Canadian Architects to Redesign Casablanca Coast

Canadian Architects to Redesign Casablanca Coast

Constance Renton
Aerial view of King Hassan II mosque of Casablanca August 27. The mosque, built on land gained from the sea, combines high tech and ornate Moslem tradition and has an estimated cost of $500 million. inaugurated Aug 30 - RTXEYJ1

TorontoA Canadian architecture firm, Lemay, has won an international competition to redesign corniches of Casablanca’s coastline, according to Leisure Management.

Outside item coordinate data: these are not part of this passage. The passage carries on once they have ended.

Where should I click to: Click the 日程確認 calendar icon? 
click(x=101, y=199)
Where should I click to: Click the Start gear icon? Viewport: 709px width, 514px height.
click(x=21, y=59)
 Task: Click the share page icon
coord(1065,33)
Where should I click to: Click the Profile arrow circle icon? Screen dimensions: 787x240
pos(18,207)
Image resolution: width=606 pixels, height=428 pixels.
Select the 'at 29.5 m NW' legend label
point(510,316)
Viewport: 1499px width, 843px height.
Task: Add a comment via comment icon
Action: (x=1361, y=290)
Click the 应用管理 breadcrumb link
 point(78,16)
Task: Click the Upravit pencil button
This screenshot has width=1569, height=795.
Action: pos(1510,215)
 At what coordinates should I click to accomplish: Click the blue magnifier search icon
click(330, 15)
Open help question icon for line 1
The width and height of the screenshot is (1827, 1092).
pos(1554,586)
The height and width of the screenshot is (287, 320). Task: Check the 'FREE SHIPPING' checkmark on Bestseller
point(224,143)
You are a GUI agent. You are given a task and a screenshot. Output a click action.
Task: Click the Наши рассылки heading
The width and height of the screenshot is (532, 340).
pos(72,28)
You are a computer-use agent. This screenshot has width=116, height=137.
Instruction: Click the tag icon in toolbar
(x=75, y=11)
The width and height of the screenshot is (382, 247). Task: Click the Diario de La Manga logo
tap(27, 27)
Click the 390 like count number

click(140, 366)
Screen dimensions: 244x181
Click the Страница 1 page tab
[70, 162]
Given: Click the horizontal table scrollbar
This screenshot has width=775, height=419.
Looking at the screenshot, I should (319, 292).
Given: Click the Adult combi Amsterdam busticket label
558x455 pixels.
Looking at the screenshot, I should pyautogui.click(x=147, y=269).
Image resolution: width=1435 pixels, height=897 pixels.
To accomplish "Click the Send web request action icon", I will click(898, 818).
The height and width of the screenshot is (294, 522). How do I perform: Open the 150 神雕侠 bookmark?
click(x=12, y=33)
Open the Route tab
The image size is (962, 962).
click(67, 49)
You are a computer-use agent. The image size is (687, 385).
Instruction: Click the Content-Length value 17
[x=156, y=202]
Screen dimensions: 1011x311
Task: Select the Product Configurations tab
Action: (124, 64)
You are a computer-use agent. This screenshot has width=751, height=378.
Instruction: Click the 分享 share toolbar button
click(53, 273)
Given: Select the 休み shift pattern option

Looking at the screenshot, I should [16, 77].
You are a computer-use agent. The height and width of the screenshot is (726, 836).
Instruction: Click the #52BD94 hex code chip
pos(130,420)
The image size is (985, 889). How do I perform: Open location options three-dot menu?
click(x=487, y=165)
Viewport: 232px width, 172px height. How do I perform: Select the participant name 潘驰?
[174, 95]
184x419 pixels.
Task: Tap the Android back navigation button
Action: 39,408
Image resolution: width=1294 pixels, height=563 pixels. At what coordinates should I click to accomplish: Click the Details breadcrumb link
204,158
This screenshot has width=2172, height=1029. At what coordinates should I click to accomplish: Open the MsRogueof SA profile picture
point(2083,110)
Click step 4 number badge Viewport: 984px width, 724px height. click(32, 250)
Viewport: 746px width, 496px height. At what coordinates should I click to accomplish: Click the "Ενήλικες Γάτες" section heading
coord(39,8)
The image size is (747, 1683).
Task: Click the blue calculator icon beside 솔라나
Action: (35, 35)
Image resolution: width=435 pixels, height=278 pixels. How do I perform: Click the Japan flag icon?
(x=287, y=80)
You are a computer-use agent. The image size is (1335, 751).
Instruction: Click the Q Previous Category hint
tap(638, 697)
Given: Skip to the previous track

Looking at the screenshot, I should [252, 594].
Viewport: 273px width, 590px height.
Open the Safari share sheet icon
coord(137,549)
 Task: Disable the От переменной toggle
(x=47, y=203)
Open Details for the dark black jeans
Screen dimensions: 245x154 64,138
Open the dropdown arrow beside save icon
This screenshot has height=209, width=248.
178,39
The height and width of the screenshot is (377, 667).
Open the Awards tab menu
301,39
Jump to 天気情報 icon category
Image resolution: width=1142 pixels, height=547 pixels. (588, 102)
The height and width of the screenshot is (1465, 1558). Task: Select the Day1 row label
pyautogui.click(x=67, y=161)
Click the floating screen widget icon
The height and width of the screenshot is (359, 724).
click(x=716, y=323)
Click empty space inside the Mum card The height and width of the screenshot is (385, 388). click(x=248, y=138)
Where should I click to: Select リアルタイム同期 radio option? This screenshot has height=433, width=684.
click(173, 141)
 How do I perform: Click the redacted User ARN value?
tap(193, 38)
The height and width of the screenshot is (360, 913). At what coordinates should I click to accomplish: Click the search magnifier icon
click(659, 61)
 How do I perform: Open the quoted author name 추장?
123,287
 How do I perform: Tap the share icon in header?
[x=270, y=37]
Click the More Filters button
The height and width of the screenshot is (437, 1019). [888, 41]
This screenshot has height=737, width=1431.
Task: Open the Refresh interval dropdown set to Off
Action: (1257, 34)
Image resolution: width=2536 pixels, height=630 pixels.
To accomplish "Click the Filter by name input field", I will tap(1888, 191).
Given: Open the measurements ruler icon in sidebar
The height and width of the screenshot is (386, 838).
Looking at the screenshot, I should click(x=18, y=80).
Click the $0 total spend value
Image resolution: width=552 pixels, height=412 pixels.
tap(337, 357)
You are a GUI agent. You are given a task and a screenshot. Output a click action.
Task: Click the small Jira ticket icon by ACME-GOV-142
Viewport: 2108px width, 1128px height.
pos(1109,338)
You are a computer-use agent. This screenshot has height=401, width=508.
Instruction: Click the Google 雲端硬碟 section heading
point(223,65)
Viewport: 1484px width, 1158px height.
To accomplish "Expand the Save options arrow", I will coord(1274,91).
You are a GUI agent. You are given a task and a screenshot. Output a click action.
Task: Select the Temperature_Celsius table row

The contest was launched in June of 2016 by Casa Amenagement and invited bids from all over the world. Lemay’s winning design was chosen for its successful juxtaposition of sustainable development methods with modern urban design.

The design was chosen for its echoing of the classic Islamic garden style, incorporating overlapping layers of landscaping and grey water irrigation. The Lemay design will showcase resort areas, walkways, outdoor sports facilities and observation points.

The redesign will elevate five kilometres of the dramatic Casablanca coastline to a “layered sensory experience.” When completed it will form a leisurely seaside promenade from the sea to the city and back again. It’s a design guaranteed to make it a new Moroccan landmark.

The first phase is slated to begin construction any day. The entire project will be completed by July of 2018. Phase one will consist of a promenade along the King Hassan II Mosque and the Ain Diab corniche. The promenade will feature unspecified attractions, water features and light elements.

The project’s cost is projected to be USD $19.4 million. Lemay will be collaborating on the project with Moroccan company Geodata, specialists in topography and engineering.